Plataforma virtual integra conjunto de ações que buscam refletir e atuar sobre a produção do espaço urbano

iG Minas Gerais | daniel toledo |

Resistência. Movimento Fica Ficus é uma das causas apoiadas pelo grupo de pesquisa
LEO FONTES / O TEMPO
Resistência. Movimento Fica Ficus é uma das causas apoiadas pelo grupo de pesquisa

Em atividade desde 2011 junto à Faculdade de Arquitetura e Design da UFMG, o grupo Indisciplinar tem apresentado bons exemplos de pesquisas que ultrapassam as torres de marfim da academia e ganham relevância justamente por imbricarem-se em variadas questões políticas, sociais, culturais e urbanísticas que diariamente se impõem à rotina da cidade. Além da plataforma Cultura BH, que convida o cidadão a construir mapas urbanos segundo suas próprias experiências e critérios de relevância, várias outras iniciativas do grupo têm se dedicado ao empoderamento de movimentos e grupos sociais recorrentemente oprimidos pela força do capital sobre a cidade.  

“Desde o início, sempre nos interessou essa aproximação com o ativismo, os movimentos sociais e uma série de pautas sociais e urbanas muito pertinentes aos nossos tempos. Nos interessa, nesse sentido, tanto pesquisar como o neoliberalismo tem atuado sobre a cidade quanto pensar em saídas para essa situação, ativando outras formas de produção do comum no espaço urbano e transgredindo, sempre que possível, as ações do Estado-capital”, sintetiza a professora e pesquisadora Natacha Rena, também coordenadora do grupo.

Por conta disso, explica ela, o Indisciplinar vem investindo na apropriação e no desenvolvimento de metodologias que recusam a tradicional separação entre sujeito e objeto de pesquisa. “Adotamos uma perspectiva que recusa o lugar de neutralidade muitas vezes associado ao pesquisador, substituindo-o por um sujeito engajado que se move por uma aposta política – e não mais por uma hipótese de pesquisa”, compara.

É nesse sentido que a plataforma Cultura BH, eventualmente entendida como “apenas” uma agenda cultural dinâmica e colaborativa, ganha outros sentidos e outras potências. “É importante enxergar o território urbano como um lugar privilegiado de atuação do poder, onde não raro se dão disputas entre o capital e a sociedade civil. Temos utilizado a cartografia como um modo de mapear tanto os processos urbanos neo-liberais quanto os focos de resistência urbana”, explica a pesquisadora.

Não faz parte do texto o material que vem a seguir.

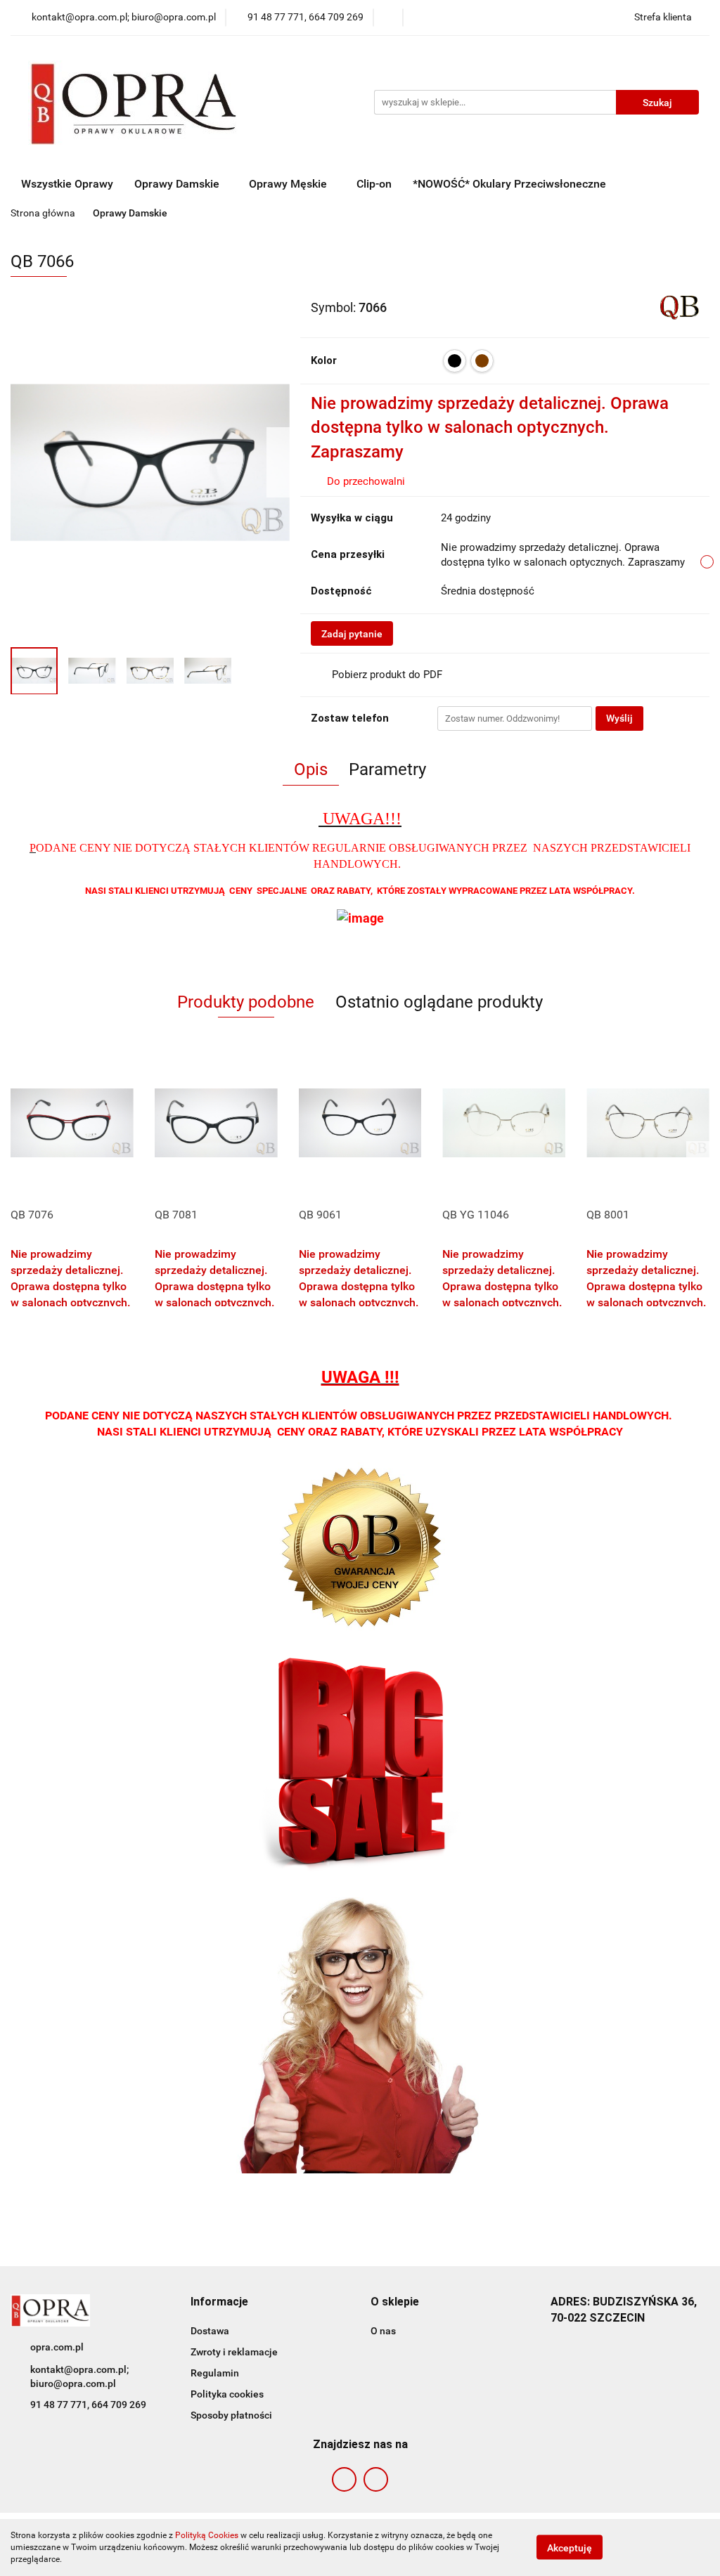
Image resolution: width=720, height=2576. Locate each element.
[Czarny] (454, 360)
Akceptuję (569, 2548)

A partir dessa articulação entre universidade e movimentos sociais, defende Natacha, é possível qualificar e fortalecer o diálogo entre esses movimentos e o Estado. “Quanto mais nos aproximamos dos movimentos, mais entendemos juntos que as disputas pelo território não são fenômenos isolados, mas se referem a uma lógica de mercado que visa expropriar tudo aquilo que se apresenta como pedra no caminho do sonho neo-liberal. É esse o caso das vilas e favelas, do hip hop ou mesmo das árvores cujas raízes acabam ‘atrapalhando’ o desenvolvimento da cidade”.

“Pouco a pouco vamos produzindo uma grande crítica a essa visão do território como algo necessariamente produtivo ou competitivo e defendendo, no lugar disso, a ideia do território urbano como um espaço comum”, finaliza.

Programe-se

Nos dias 2 e 3 de fevereiro, o Indisciplinar co-realiza o seminário Tecnopolíticas, Democracia e Urbanismo Tático, que se volta à aplicação de tecnologias digitais à produção do espaço urbano.

O evento conta ainda com participação do coletivo Micrópolis e do italiano Domenico di Sena.